In the listing below, how many lines contain "sidebar"? Answer with the number alone.

·····

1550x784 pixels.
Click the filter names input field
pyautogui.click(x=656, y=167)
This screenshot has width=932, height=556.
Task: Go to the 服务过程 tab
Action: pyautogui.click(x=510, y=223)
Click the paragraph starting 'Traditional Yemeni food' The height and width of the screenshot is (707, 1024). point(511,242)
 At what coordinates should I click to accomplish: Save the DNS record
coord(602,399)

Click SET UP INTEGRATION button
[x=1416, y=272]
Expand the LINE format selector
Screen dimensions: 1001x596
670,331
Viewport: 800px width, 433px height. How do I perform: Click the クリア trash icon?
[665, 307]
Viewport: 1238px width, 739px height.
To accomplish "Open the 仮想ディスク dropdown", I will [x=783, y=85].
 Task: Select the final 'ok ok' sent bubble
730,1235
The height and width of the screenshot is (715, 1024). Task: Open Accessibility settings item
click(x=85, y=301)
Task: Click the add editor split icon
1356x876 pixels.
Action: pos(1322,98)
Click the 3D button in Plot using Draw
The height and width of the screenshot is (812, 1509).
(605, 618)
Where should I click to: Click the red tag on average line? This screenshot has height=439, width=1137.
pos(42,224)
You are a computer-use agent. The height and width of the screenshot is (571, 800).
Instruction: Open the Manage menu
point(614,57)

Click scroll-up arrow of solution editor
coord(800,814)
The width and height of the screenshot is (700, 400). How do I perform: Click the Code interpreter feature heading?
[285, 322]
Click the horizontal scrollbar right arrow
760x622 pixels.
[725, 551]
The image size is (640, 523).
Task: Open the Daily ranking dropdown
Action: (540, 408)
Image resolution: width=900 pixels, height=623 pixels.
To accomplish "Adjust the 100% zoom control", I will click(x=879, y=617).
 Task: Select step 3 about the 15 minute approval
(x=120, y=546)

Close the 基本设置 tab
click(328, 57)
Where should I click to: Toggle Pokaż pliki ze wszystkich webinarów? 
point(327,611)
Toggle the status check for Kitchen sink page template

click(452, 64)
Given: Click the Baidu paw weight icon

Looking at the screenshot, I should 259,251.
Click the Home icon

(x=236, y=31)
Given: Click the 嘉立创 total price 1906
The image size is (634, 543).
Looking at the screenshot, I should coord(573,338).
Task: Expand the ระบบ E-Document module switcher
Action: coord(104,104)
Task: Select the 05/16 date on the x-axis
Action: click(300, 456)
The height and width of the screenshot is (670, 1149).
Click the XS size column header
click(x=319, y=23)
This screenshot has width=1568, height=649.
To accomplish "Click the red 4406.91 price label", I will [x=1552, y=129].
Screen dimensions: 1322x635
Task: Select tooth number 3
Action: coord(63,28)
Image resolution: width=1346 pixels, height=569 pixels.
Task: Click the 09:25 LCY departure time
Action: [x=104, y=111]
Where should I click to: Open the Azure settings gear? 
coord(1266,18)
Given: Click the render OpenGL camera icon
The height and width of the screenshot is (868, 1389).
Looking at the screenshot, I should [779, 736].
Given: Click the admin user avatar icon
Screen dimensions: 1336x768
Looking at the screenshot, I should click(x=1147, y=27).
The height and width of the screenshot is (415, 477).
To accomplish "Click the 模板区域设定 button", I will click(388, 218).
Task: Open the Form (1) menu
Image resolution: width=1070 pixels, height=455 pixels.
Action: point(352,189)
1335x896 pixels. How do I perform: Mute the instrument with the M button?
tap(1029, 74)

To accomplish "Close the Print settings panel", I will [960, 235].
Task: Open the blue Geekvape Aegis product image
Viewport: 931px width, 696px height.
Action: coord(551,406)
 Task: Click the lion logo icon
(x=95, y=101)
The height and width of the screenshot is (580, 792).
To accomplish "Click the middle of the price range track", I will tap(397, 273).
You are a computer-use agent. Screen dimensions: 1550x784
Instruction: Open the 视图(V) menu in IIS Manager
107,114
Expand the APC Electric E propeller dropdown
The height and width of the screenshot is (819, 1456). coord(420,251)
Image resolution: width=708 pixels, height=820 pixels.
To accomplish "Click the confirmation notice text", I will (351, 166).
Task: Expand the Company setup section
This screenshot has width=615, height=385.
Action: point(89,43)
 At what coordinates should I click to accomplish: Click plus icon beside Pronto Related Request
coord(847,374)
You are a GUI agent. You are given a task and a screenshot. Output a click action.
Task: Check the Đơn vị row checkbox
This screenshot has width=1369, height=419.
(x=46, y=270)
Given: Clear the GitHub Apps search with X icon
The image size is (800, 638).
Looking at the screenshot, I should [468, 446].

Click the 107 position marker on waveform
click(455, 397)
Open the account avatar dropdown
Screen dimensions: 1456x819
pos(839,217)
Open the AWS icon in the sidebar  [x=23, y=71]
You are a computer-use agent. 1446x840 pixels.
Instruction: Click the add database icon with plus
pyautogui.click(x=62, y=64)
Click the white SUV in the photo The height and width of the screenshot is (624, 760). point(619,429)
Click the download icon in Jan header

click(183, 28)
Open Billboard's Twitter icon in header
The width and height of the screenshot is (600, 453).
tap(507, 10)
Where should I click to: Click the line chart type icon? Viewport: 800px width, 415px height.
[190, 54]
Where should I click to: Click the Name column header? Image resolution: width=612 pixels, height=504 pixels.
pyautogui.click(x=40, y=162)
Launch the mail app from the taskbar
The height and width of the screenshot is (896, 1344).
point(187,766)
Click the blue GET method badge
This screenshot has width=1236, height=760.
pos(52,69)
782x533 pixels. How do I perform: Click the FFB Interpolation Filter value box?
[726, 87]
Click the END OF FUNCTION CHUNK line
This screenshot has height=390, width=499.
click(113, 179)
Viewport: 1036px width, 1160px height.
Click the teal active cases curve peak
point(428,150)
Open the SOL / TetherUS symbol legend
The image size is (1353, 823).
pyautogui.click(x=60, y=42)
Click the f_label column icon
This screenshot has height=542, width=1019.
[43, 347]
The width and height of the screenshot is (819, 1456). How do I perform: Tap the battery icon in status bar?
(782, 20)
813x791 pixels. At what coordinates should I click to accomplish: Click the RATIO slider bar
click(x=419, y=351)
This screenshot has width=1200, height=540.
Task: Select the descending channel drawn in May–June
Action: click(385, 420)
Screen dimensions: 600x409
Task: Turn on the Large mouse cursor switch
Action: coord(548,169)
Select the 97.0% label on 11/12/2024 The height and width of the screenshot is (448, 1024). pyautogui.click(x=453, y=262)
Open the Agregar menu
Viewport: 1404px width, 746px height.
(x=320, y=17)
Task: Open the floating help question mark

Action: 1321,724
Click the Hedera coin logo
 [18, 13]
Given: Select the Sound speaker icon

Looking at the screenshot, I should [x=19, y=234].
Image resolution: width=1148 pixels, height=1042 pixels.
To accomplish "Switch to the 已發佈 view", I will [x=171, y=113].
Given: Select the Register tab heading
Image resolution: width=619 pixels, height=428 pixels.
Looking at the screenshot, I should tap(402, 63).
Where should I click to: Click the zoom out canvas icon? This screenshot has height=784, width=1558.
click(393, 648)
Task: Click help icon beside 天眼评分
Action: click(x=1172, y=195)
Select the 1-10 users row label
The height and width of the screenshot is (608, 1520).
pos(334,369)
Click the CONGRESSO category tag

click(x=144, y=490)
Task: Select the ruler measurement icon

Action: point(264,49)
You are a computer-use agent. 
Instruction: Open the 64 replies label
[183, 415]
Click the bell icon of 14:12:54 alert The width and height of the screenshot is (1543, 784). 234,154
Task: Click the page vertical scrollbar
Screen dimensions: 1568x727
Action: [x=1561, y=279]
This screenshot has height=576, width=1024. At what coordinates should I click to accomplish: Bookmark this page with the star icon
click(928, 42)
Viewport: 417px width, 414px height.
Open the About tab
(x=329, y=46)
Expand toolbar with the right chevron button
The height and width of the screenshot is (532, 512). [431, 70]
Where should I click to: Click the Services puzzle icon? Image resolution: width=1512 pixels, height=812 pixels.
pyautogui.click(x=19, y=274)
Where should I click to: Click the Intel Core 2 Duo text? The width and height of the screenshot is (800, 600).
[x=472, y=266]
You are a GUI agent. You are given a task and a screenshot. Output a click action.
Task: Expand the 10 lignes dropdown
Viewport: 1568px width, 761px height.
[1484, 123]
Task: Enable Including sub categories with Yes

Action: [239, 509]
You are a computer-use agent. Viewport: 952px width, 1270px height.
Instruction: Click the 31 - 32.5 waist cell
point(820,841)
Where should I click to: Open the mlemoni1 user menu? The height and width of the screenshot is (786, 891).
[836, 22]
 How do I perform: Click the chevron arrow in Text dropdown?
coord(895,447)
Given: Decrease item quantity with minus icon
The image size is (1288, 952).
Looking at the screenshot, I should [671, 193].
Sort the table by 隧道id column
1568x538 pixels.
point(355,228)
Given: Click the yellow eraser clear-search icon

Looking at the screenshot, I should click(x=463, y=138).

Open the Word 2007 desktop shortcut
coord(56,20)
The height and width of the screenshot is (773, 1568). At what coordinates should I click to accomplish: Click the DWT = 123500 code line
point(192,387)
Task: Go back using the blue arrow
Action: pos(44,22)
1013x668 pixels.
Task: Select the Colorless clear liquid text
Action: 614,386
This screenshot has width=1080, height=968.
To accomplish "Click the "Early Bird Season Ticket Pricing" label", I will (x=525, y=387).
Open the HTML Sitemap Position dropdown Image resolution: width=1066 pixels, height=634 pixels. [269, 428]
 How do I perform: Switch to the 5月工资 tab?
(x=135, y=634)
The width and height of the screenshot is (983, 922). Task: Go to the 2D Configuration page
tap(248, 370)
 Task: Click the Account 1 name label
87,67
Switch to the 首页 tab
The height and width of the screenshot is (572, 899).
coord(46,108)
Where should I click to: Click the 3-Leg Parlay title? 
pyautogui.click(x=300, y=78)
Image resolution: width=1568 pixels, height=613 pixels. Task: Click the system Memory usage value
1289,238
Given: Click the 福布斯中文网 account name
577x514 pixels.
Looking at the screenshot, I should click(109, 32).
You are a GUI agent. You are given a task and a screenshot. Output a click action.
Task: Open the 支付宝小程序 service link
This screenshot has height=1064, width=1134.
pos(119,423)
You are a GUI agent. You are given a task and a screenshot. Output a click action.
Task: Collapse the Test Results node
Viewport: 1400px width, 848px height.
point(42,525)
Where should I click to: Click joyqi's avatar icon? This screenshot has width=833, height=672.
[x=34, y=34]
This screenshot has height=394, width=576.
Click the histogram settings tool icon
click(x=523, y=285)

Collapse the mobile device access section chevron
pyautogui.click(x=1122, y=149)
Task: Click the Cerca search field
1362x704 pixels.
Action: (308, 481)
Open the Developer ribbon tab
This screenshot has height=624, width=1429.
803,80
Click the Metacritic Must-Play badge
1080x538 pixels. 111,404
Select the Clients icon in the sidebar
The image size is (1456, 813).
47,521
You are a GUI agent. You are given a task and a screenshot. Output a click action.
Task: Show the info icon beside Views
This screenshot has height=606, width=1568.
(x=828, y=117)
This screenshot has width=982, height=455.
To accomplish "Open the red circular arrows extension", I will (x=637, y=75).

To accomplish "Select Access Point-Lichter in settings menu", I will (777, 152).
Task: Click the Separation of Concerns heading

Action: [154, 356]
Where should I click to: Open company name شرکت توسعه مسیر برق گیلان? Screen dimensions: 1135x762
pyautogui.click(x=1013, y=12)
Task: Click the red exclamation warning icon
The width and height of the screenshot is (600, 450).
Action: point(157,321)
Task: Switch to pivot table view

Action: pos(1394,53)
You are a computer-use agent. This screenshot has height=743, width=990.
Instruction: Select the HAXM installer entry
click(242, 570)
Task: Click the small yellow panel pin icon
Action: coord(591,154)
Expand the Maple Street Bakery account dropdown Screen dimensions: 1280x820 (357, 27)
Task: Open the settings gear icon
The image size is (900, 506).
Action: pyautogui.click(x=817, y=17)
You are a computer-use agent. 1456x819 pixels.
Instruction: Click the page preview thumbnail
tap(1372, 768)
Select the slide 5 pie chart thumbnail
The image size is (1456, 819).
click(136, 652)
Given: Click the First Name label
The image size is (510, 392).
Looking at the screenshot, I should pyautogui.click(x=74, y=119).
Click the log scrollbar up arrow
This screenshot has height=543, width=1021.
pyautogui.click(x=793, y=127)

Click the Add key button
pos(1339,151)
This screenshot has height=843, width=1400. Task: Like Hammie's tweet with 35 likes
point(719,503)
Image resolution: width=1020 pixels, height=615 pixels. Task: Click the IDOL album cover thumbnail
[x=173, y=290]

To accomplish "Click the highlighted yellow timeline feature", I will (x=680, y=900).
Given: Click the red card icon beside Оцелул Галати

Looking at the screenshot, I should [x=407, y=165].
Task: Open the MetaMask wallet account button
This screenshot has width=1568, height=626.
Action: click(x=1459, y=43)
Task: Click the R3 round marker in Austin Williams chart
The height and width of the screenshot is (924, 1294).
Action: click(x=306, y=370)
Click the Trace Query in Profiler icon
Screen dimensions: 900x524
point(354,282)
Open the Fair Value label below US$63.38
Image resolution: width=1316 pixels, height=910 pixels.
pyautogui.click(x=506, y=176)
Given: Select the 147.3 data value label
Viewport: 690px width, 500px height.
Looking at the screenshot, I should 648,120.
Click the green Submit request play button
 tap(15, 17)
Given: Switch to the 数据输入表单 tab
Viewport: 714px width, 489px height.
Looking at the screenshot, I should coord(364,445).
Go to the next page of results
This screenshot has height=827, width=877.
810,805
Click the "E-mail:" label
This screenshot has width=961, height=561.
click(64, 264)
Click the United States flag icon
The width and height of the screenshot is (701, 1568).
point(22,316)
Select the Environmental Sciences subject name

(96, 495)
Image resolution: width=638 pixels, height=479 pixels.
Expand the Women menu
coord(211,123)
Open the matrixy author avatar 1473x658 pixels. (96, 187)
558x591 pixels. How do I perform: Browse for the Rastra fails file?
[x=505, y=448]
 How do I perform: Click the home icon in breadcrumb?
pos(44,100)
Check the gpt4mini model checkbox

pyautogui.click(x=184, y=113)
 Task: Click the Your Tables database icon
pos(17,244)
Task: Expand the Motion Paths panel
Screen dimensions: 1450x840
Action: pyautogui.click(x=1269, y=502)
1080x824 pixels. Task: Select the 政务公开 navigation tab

·····

§ **Reply to the exercise**:
2